Directions:
Copy, word for word, the stretch of the sermon excerpt on the new covenant from "Let us do these things to" through "a new community.".

Passage shown:

════

So, what you’ve got are three calls to action based on the foundation. As a result of what Christ has done in the new covenant, and this is huge, Christ works for us in the new covenant. What we looked at last week does not just have ramifications for our relationship with God. Christ’s work for us in the new covenant has ramifications for our relationships with each other. Because Christ shed His blood to make it possible for you to go into the presence of God, let us, let us, let us do these things.

 

Let us do these things to one another. That phrase “one another”, this is the only time the author of Hebrews uses that phrase in the entire book. So, what the author of Hebrews is showing us is that Christ’s work for us on the cross doesn’t just radically transform our relationship to God; Christ’s work for us on the cross radically transforms our relationships with each other; recipients of a new covenant, members of a new community.

════

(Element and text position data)

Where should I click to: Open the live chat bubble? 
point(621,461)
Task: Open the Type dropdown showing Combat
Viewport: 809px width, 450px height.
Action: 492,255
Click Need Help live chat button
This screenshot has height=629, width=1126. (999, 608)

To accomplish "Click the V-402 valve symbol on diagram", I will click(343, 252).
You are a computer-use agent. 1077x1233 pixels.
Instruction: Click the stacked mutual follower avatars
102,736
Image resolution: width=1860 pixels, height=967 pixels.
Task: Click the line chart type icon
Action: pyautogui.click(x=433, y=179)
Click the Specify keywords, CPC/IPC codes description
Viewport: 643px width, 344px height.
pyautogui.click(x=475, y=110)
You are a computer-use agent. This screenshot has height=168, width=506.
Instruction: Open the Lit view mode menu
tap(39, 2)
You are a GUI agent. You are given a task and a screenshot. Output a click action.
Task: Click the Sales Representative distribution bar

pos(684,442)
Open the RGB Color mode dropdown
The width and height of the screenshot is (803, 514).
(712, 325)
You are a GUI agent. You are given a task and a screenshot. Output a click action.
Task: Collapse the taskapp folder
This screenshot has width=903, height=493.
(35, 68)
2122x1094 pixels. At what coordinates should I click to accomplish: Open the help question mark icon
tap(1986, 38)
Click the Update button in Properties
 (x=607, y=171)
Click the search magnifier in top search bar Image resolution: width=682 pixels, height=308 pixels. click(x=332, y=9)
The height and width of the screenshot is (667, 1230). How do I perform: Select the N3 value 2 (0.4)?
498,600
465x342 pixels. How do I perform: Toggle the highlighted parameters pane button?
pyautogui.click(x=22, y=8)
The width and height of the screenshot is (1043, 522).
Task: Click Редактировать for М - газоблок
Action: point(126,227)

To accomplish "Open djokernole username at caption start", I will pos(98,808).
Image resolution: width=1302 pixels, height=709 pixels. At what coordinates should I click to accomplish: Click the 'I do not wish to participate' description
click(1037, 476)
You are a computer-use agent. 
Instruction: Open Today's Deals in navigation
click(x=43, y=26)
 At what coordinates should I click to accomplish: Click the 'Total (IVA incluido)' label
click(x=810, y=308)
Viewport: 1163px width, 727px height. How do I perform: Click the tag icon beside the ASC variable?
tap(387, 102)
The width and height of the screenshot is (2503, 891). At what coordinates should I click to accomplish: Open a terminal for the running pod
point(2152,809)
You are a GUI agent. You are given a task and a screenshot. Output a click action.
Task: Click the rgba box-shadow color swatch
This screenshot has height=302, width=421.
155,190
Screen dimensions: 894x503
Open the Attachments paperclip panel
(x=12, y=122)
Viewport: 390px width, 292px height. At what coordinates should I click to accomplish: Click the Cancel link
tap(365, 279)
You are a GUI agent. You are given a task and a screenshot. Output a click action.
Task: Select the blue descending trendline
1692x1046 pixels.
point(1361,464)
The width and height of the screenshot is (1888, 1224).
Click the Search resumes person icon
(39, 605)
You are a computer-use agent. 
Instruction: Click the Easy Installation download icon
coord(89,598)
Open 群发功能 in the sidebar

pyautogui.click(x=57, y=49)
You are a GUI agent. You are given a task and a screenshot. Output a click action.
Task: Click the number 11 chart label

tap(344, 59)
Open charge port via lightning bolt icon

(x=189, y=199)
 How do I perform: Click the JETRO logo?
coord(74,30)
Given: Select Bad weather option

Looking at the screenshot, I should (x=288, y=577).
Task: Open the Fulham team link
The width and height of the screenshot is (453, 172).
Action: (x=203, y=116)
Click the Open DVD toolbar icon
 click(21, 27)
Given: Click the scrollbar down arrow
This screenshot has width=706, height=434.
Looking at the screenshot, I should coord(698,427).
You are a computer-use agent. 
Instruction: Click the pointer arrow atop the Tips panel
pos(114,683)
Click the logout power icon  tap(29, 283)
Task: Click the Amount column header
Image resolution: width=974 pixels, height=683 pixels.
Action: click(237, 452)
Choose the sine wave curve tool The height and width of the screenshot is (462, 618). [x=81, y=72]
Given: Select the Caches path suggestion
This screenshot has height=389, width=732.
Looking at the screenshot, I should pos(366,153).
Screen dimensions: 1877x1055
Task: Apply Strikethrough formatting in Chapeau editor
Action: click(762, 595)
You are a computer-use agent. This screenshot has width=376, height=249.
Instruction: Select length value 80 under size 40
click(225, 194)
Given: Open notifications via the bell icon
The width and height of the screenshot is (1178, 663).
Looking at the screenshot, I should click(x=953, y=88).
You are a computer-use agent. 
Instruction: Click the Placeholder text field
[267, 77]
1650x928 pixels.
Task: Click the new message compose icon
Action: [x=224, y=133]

════

Response to this task:
Let us do these things to one another. That phrase “one another”, this is the only time the author of Hebrews uses that phrase in the entire book. So, what the author of Hebrews is showing us is that Christ’s work for us on the cross doesn’t just radically transform our relationship to God; Christ’s work for us on the cross radically transforms our relationships with each other; recipients of a new covenant, members of a new community.